IV-C1b The determination of the number of top detected objects
To determine the best number for the top detected objects in the local attention model, we perform an ablation study. We extract the 10, 20 and 30 top detected object features and test them using the hierarchical attention model. The results can be seen in Table II. With the increase of the number from 10 to 30, the performance increases accordingly. Although the maximum length of our generated sentences is set as 30, not every word represents an object. Also, intuitively, there are a maximum 30 objects within an image. Hence, in the following experiments, we use the 30 top detected object features for the local attention model.
|Soft Attention ||70.7||49.2||34.4||24.3||23.90||-||-|
|Hierarchical Attention with 10 Objects for Local Attention||70.601||50.423||36.643||25.389||24.633||87.316||55.241|
|Hierarchical Attention with 20 Objects for Local Attention||72.159||52.498||37.552||26.918||24.725||88.639||55.825|
|Hierarchical Attention with 30 Objects for Local Attention||72.611||52.769||37.802||27.243||24.731||88.140||56.048|
|MLE training only||72.611||52.769||37.802||27.243||24.731||88.140||56.048|
|PG with 2500 steps for pre-training D followed by 1 D and 1 G step||72.450||52.845||38.141||27.551||24.543||87.416||55.876|
|PG with 2500 steps for pre-training D followed by 5 D and 1 G step||72.104||52.739||38.122||27.602||24.928||89.072||56.063|
IV-C1c The performance of Policy Gradient with reward only from language comparison
Next we start the reinforcement learning steps. We first train the discriminator which only compares the similarity between the reference sentence and the generated sentence. Specifically, we follow the model defined in Fig. 2. The discriminator is first trained in 2500 steps, which we find sufficient for the discriminator to converge. The loss curve of the image caption generator is shown in Fig. 8. After 2500 steps pre-training the discriminator, the loss of the image caption generator starts to decline, which validates that the policy gradient starts to work. Then we further train the generator and discriminator adversarially for another 1 epoch, and report the results in Table III. We also experimented with two different settings in the adversarial training steps.
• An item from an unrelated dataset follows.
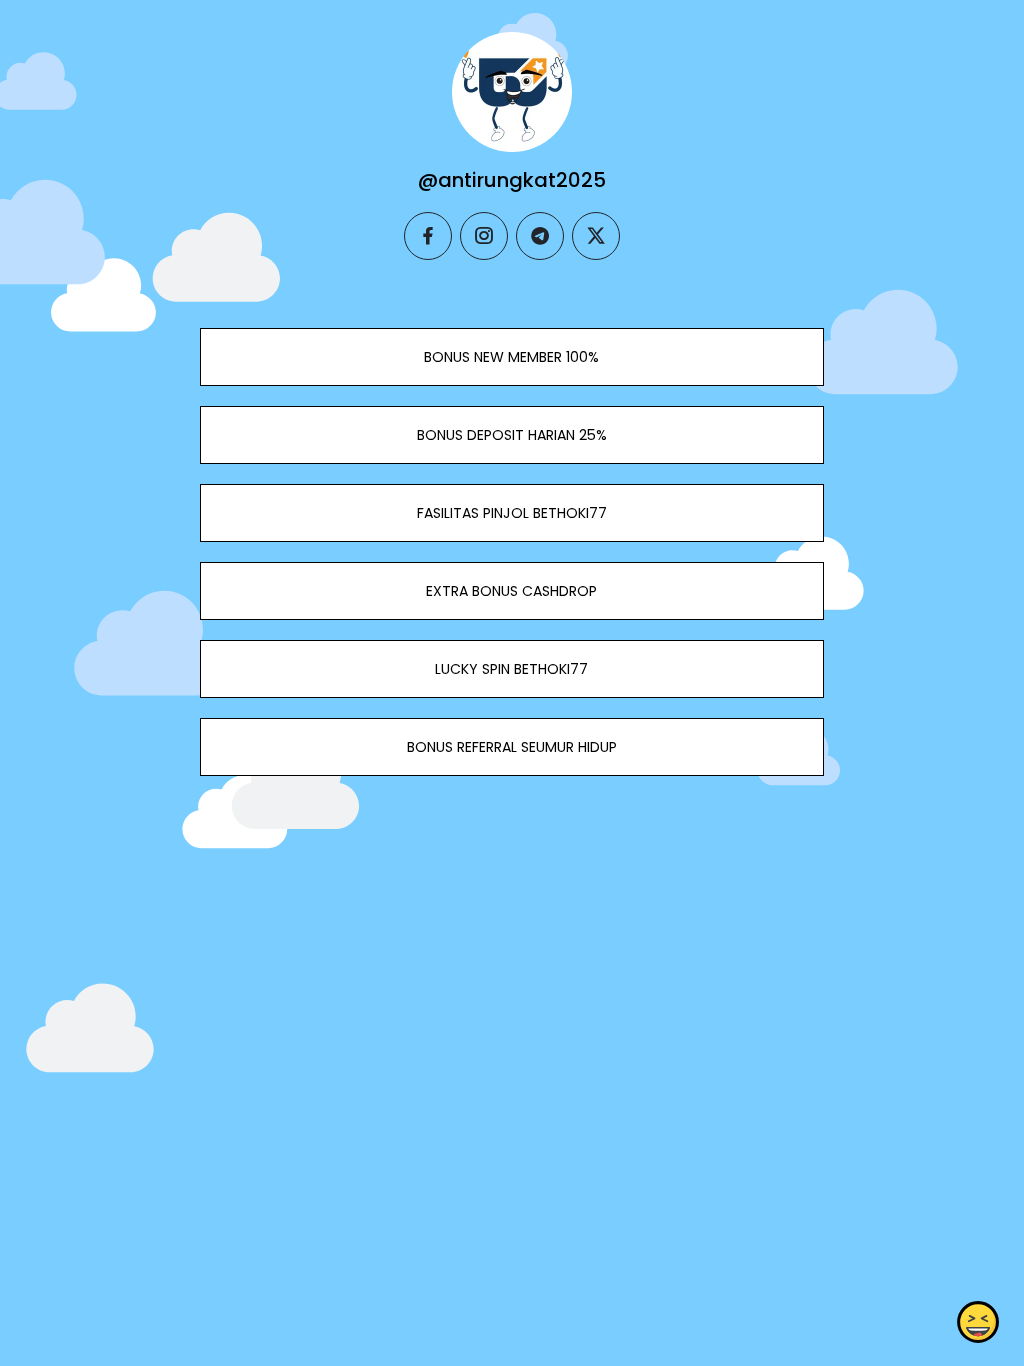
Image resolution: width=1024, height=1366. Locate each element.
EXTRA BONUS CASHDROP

The first setting is to train 1 step for the discriminator, followed by another step for the generator. Another setting is to train the discriminator for 5 steps, followed by 1 step training for the generator. We find the final results of the two setting are similar, which all slightly improve the MLE training baseline. The reason for the improvement is because the reinforcement learning solves the exposure bias problem during MLE training. However, this scheme lacks the measurement of the similarity between the generated descriptions and the image contents, which prevents the image caption generator from generating more naturalistic and diverse descriptions.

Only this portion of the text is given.